+++ TEXTO DE LECTURA +++

2013-07-05 Radio Vaticana
(RV).- “Lumen fidei”
– La luz de la fe (LF) es la primera encíclica firmada por el Papa
Francisco. Dividida en cuatro capítulos, una introducción y una
conclusión, la Carta – explica el Papa – se suma a las encíclicas del
Papa Benedicto XVI sobre la caridad y la esperanza y asume el “valioso
trabajo” realizado por el Papa emérito, que ya había “prácticamente
completado” la encíclica sobre la fe. A este “primera redacción” el
Santo Padre Francisco agrega ahora “algunas aportaciones”.
Descarga aquí el texto completo de la encíclica
La
introducción (No. 1-7) de la LF ilustra los motivos en que se basa el
documento: En primer lugar, recuperar el carácter de luz propio de la
fe, capaz de iluminar toda la existencia del hombre, de ayudarlo a
distinguir el bien del mal, sobre todo en una época como la moderna, en
la que el creer se opone al buscar y la fe es vista como una ilusión,
un salto al vacío que impide la libertad del hombre. En segundo lugar,
la LF – justo en el Año de la Fe, 50 años después del Concilio Vaticano
II, un “Concilio sobre la Fe” – quiere reavivar la percepción de la
amplitud de los horizontes que la fe abre para confesarla en la unidad y
la integridad. La fe, de hecho, no es un presupuesto que hay que dar
por descontado, sino un don de Dios que debe ser alimentado y
fortalecido. “Quien cree ve”, escribe el Papa, porque la luz de la fe
viene de Dios y es capaz de iluminar toda la existencia del hombre:
procede del pasado, de la memoria de la vida de Jesús, pero también
viene del futuro porque nos abre vastos horizontes.

+++ MATERIAL PROPORCIONADO +++

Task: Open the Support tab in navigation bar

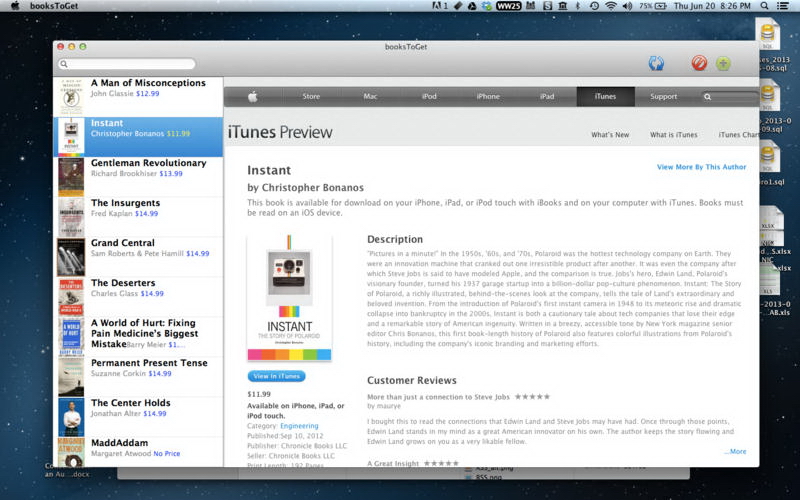Action: [x=663, y=97]
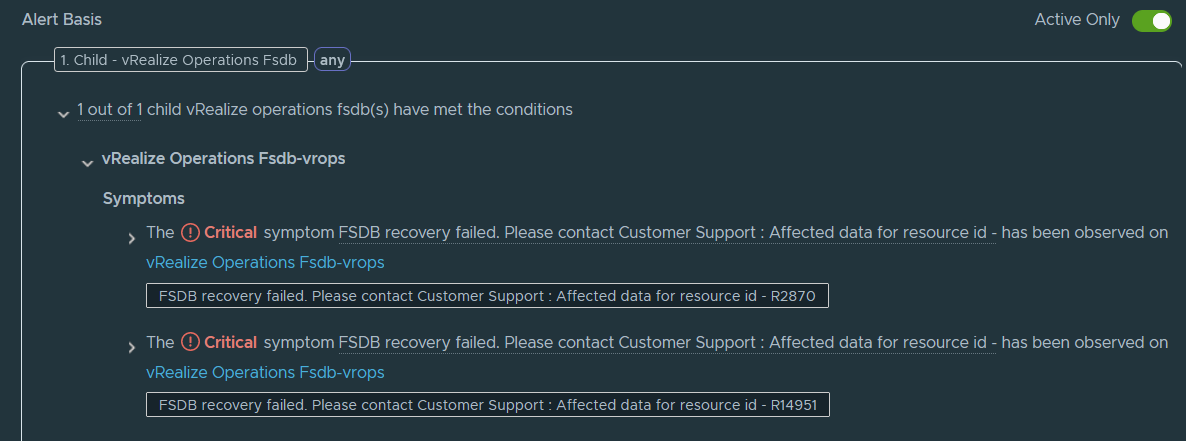Open vRealize Operations Fsdb-vrops link above R14951 box
The image size is (1186, 441).
[265, 373]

+++

## TAREA DEL EJERCICIO
Transcribe completo y sin ningún cambio el texto sobre la encíclica "Lumen fidei".

## RESPUESTA DEL EJERCICIO
2013-07-05 Radio Vaticana
(RV).- “Lumen fidei”
– La luz de la fe (LF) es la primera encíclica firmada por el Papa
Francisco. Dividida en cuatro capítulos, una introducción y una
conclusión, la Carta – explica el Papa – se suma a las encíclicas del
Papa Benedicto XVI sobre la caridad y la esperanza y asume el “valioso
trabajo” realizado por el Papa emérito, que ya había “prácticamente
completado” la encíclica sobre la fe. A este “primera redacción” el
Santo Padre Francisco agrega ahora “algunas aportaciones”.
Descarga aquí el texto completo de la encíclica
La
introducción (No. 1-7) de la LF ilustra los motivos en que se basa el
documento: En primer lugar, recuperar el carácter de luz propio de la
fe, capaz de iluminar toda la existencia del hombre, de ayudarlo a
distinguir el bien del mal, sobre todo en una época como la moderna, en
la que el creer se opone al buscar y la fe es vista como una ilusión,
un salto al vacío que impide la libertad del hombre. En segundo lugar,
la LF – justo en el Año de la Fe, 50 años después del Concilio Vaticano
II, un “Concilio sobre la Fe” – quiere reavivar la percepción de la
amplitud de los horizontes que la fe abre para confesarla en la unidad y
la integridad. La fe, de hecho, no es un presupuesto que hay que dar
por descontado, sino un don de Dios que debe ser alimentado y
fortalecido. “Quien cree ve”, escribe el Papa, porque la luz de la fe
viene de Dios y es capaz de iluminar toda la existencia del hombre:
procede del pasado, de la memoria de la vida de Jesús, pero también
viene del futuro porque nos abre vastos horizontes.